There is nothing like a firsthand encounter with even a few of Caravaggio’s own paintings, however, to clear the air of all this legend, hyperbole and mystification, and put us back in touch with the raw audacity of the artist’s pictorial powers. What could be better arranged to underscore that audacity and its effect on the painter’s contemporaries than the installation of Caravaggio and His Italian Followers , in which the visitor moves from a Mannerist confection like Zucchi’s The Bath of Bathsheba at the entrance to the show to the knockout Realism of Caravaggio’s The Cardsharps a few steps away?

Bathsheba (circa 1570) dates from around the year of Caravaggio’s birth, whereas The Cardsharps (circa 1594-95), on loan here from the Kimbell Art Museum in Fort Worth, Tex., is the work of a painter still in his 20’s. Yet the latter instantly heralds a new era by sweeping away the posturing and punctilio of the Mannerist style to give us a vivid contemporary scene of disreputable intrigue. Never mind that Caravaggio’s Realism is as much an invention as any other pictorial style. In art of this persuasion, it is the achieved illusion of reality that counts, and Caravaggio was a consummate master of that particular pictorial strategy from an early age. That was what made him a painter of such extraordinary influence on his own contemporaries and on the generations that followed.

Did he achieve that position by lowering the tone of pictorial art, bringing it down to earth, so to speak, from the exalted spiritual heights of the High Renaissance? Undoubtedly. This is what we have learned to expect from the Realist impulse in art from Caravaggio’s day to our own, four centuries later, and it is precisely what makes Caravaggio the progenitor of so much that has occurred in the history of painting ever since he first burst upon the scene with his revolutionary style.

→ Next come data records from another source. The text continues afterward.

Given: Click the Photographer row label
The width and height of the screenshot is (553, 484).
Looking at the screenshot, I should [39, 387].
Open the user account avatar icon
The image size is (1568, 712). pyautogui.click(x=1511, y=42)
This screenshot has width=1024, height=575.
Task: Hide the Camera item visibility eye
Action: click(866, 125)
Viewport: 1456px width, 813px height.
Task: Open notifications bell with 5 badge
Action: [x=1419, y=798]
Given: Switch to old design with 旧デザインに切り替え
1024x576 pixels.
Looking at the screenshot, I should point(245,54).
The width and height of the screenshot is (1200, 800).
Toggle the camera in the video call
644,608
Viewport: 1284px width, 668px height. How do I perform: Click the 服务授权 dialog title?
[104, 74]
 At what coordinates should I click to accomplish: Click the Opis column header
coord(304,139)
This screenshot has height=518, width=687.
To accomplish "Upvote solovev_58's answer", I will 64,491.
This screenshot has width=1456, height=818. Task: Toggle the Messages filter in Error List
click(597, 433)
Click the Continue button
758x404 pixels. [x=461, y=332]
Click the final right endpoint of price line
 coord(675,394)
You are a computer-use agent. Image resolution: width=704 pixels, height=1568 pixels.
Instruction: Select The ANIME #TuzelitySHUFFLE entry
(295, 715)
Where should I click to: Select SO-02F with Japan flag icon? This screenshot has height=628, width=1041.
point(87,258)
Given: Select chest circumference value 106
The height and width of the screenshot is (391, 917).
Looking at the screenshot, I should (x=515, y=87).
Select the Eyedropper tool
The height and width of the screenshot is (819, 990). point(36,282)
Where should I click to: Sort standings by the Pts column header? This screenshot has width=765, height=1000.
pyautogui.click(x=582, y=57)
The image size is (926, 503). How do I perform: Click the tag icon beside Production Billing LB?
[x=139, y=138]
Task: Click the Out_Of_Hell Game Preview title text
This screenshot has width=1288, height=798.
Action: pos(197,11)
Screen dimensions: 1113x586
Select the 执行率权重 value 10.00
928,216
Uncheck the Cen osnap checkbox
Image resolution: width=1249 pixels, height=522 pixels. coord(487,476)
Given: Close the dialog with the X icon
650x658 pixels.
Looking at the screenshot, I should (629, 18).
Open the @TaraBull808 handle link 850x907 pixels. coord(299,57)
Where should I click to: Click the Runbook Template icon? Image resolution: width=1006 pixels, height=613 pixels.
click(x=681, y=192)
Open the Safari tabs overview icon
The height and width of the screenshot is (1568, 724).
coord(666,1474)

Realism of this persuasion is not without its downside, then, and in Caravaggio’s case it has the effect of rendering the ostensible content of the paintings devoted to religious subjects more than a little dubious. Suffice to say that as a painter, Caravaggio is always more persuasive in depicting the things of this world, especially the sensual attributes of the human physique, than in evoking the realm of spiritual exaltation. The kind of candor he brought to the portrayal of human experience is the key to the power his art still commands for us today, but it is so firmly anchored in the emotions of earthly life that it proves to be an unpersuasive instrument for instructing us in the vocation of sainthood. Caravaggio himself seems never to have bothered to pretend otherwise-and that, too, alas, is probably one of the sources of his modern appeal.

This is also, I think, one of the aspects of his art that separates it from that of his Italian followers. However much they aspired to appropriate the pictorial elements of his revolutionary Realism, few proved to be a match for the master when it came to replicating anything like Caravaggio’s candor and audacity. Marvelous as some of these painters undoubtedly are, they nonetheless tended to make something more respectable and less provocative in their art than Caravaggio himself was temperamentally inclined to settle for. Which is, perhaps, only another way of saying that for the most part, they remained followers rather than leaders in their own right.

One unintended consequence of Caravaggio and His Italian Followers -if, in fact, it was unintended-is that the exhibition as a whole, but especially the Caravaggios in the show, leave us with fewer regrets about the loss of The Bath of Bathsheba than might otherwise have been the case. Whatever the charms of this painting may be, its proximity to Caravaggio in this show succeeds in reconciling us to its future absence from the museum’s collection.

Caravaggio and His Italian Followers remains on view at the Wadsworth Atheneum in Hartford through July 26.